Kevin Johnson, the new CEO at coffee giant Starbucks, was in New York City on Thursday to toast an achievement that had nothing to do with hitting a sales target or a new stock market high.
Instead, the company announced that its FoodShare program—which donates all unsold, leftover food to food banks—has donated more than one million meals to date, and has expanded to 10 markets, including New York City. By 2020, Starbucks aims to donate roughly 50 million meals a year by expanding the program to all of its U.S. company-operated stores. (There were 7,880 locations at the end of the last fiscal year).
Johnson told Fortune in an interview that the idea to donate food waste came from the company’s in-store employees. Wasted food is a wide-scale problem for restaurant and grocery chains: more food reaches landfills and incinerators than any other single material in the U.S., yet some 42 million Americans live in food insecure homes.

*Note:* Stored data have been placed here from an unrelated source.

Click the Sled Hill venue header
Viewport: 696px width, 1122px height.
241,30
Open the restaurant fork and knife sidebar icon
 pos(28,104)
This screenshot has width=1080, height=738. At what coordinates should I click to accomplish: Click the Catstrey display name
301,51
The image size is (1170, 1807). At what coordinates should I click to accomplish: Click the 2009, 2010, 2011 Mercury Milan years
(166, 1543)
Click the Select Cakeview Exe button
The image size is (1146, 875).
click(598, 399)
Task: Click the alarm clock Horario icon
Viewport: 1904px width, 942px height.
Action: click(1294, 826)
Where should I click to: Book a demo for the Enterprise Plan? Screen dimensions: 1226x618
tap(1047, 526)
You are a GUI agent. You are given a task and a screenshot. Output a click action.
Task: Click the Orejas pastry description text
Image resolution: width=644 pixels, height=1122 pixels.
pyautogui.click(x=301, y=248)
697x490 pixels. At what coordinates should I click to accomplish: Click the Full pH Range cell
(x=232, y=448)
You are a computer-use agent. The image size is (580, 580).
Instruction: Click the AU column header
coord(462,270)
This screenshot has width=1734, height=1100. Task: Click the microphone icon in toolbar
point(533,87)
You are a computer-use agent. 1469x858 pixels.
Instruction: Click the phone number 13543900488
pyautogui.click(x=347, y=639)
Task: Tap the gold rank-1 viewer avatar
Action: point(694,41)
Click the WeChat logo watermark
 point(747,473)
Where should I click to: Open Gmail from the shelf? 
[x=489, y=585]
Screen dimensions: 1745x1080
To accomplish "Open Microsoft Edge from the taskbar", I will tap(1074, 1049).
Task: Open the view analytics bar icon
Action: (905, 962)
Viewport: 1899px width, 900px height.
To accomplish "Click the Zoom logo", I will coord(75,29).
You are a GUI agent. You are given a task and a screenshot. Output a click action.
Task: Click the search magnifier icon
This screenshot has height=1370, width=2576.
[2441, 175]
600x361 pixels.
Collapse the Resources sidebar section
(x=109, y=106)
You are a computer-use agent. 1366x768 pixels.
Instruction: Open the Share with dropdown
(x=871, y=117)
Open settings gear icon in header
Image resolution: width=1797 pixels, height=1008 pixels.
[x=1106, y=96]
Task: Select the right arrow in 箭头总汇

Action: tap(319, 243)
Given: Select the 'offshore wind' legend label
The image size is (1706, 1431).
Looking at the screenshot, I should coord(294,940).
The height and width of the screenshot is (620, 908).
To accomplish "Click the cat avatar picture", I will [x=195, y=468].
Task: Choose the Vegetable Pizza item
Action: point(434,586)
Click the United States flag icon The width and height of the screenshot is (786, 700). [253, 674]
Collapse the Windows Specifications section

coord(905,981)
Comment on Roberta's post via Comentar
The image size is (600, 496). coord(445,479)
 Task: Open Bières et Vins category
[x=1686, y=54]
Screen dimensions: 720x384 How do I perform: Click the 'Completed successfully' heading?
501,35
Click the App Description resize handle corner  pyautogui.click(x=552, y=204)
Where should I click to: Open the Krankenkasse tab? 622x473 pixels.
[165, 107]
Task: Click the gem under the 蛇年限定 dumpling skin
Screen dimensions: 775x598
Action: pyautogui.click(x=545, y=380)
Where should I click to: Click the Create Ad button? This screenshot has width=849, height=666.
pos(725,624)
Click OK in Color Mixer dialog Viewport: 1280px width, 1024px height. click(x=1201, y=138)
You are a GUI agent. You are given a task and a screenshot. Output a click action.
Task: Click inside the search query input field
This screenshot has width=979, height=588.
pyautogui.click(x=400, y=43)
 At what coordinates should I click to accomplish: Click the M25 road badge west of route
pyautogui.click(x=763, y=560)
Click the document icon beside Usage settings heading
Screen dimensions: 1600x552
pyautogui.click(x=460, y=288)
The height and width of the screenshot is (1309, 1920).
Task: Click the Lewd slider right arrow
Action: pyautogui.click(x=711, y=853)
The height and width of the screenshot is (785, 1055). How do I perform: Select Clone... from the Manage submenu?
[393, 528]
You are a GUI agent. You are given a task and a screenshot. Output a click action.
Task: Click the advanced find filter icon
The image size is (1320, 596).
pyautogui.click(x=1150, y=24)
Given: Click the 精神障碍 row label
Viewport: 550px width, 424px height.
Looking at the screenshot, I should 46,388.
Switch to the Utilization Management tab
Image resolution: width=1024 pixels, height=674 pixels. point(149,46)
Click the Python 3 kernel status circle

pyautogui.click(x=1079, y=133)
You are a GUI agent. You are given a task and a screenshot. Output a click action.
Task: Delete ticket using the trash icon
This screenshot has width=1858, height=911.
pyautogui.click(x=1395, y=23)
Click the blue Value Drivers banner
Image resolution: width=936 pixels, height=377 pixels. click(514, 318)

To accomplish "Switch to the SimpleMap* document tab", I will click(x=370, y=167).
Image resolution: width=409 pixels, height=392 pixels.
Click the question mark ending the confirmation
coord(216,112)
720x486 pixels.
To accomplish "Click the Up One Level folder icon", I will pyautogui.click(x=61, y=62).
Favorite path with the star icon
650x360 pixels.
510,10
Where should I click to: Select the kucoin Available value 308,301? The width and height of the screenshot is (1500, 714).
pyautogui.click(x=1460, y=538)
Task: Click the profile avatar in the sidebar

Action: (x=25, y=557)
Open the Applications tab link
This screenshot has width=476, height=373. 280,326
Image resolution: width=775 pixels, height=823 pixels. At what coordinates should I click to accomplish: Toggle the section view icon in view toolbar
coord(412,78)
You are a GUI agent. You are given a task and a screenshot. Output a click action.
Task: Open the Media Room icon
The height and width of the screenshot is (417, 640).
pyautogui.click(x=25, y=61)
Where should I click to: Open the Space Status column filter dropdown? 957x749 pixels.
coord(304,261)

In New York, Starbucks is working with the nonprofits Feeding America and City Harvest to ensure that unsold food from stores located across the city will be used to make meals for the needy. The program is launching at just 45 local Starbucks restaurants, but over time, it will expand to all 305 stores in Manhattan, donating more than one million meals annually to local residents.
“Our vision is that by us doing this, we can encourage other food and beverage establishments to have that same partnership with Feeding America,” says Johnson, who succeeded Howard Schultz as CEO of Starbucks in April. (Read more about the transition of power in the Fortune magazine feature: “Howard Schultz Has Something Left to Prove.”)
Jilly Stephens, executive director of City Harvest, says beyond Starbucks, the organization has also worked with sandwich shop Pret a Manger, meal-kit startup Blue Apron, and over 2,500 other businesses to ensure that donated foods end up at local food banks. But advocates have said major restaurant chains could do more to donate their food.
For Starbucks, the FoodShare program is part of the company’s broader mission to insert itself as a corporate voice that champions bigger-picture causes. Some of those are almost universally praised projects to date: enhancing maternity and parental benefits, and pledging to hire more military veterans. Other initiatives, like a pledge to hire 10,000 refugees in its stores worldwide, generated a more mixed response.
When Johnson was asked whether Starbucks would continue to be a voice for larger, social topics, Johnson pointed to the company’s mission statement.
“If you start with our mission statement: to inspire and nurture the human spirit – one person, one cup and one neighborhood at a time. That says it all,” he said. “Things we can do that are good for the community, good for the country, good for other people—we are going to embrace those. That’s not about making some political statement, but doing what is right.”